Average Return Based on Cash Flow
This calculator estimates the average annual return of an entire account based on the starting and ending balances as well as the dates and amounts of deposits or withdrawals.
Average and Cumulative Return
This calculator estimates the average annual return as well as the cumulative return for different investment returns with different holding periods.
The average return is defined as the mathematical average of a series of returns generated over a period of time. In regards to the calculator, the average return for the first calculation is the rate at which the beginning balance concludes as the ending balance, based on deposits and withdrawals that are made in-between over time. The time value of money is accounted for, which is a theory that states that a dollar today is worth more than a dollar tomorrow. For the second calculation, the average return is the total return of the entire period (for all returns involved) divided by the number of periods. The time value of money is also accounted for here.
Average Rate of Return
The average rate of return (ARR), also known as the accounting rate of return, is the average amount (usually annualized) of cash flow generated over the life of an investment. ARR does not account for the time value of money. As a result, it is best to use ARR in conjunction with other metrics when considering large financial decisions.

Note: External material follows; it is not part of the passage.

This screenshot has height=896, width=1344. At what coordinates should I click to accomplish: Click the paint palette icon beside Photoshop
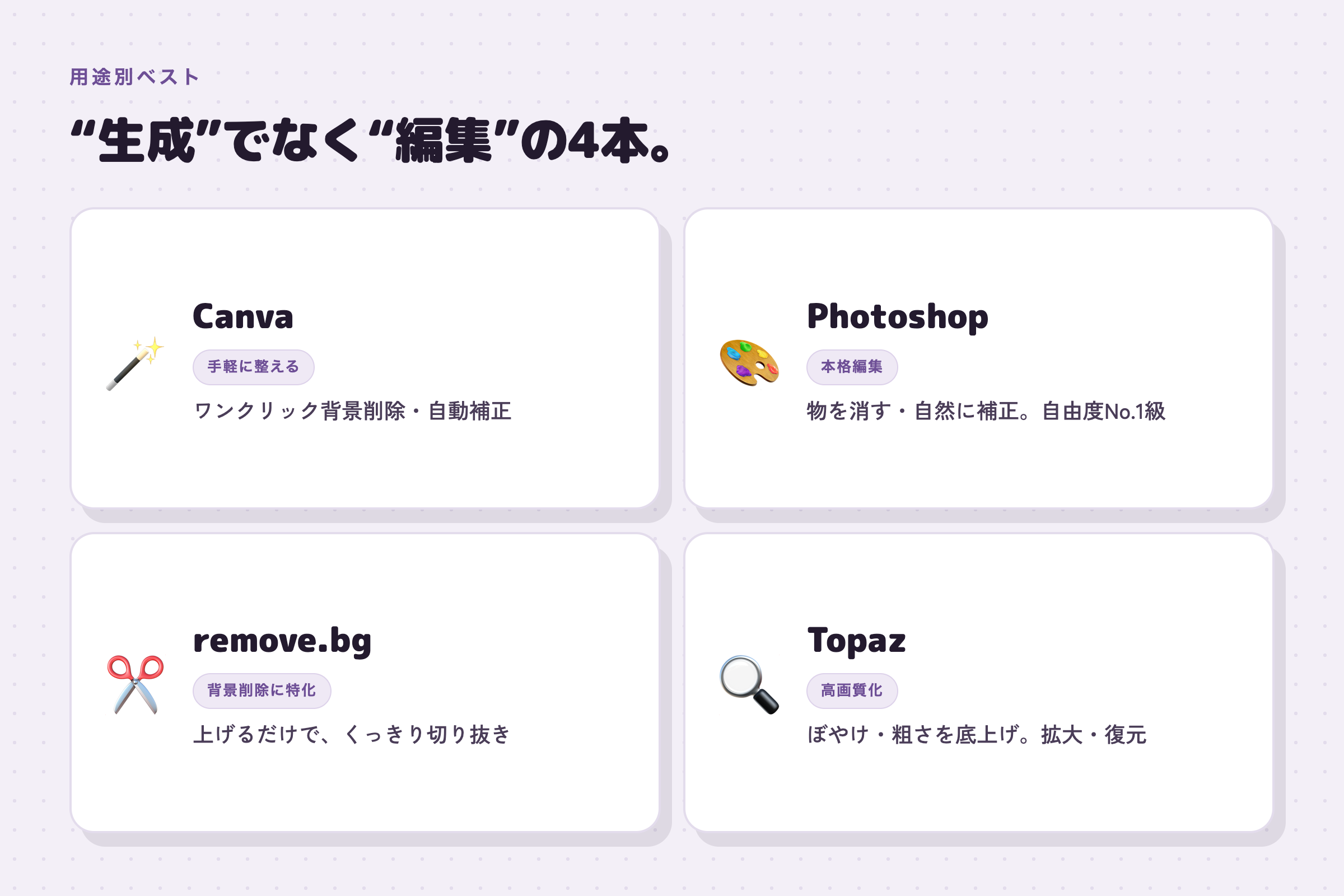(x=749, y=363)
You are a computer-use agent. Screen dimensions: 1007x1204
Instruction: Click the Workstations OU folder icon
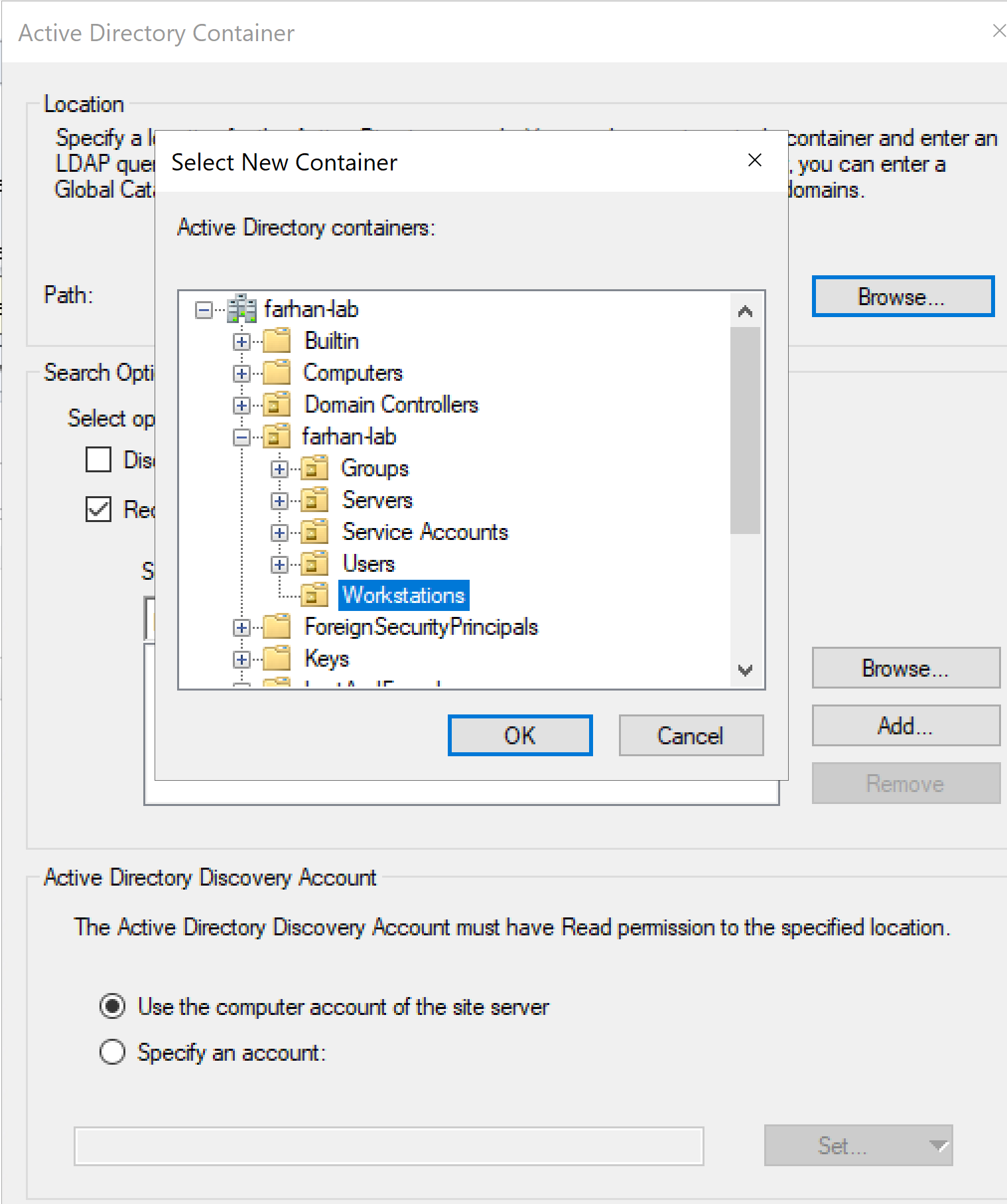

Both calculations above take into account the time value of money when computing the average return. Both average return and ARR are commonly used methods of determining relative performance levels.
Cumulative return refers to the aggregate amount an investment gains or loses irrespective of time, and can be presented as either a numerical sum total or as a percentage rate. It is generally contrasted with annual return, which is the return (or loss) of an investment in a single year only. The cumulative return should also be distinguished from the average annual return, which is the total of all the returns in a given period normalized annually.
Because most financial formulas revolve around and are presented in annualized figures, cumulative return as a metric is less commonly useful due to the lack of meaningful comparisons. Similar to ARR, cumulative return is best used in conjunction with other measures of performance.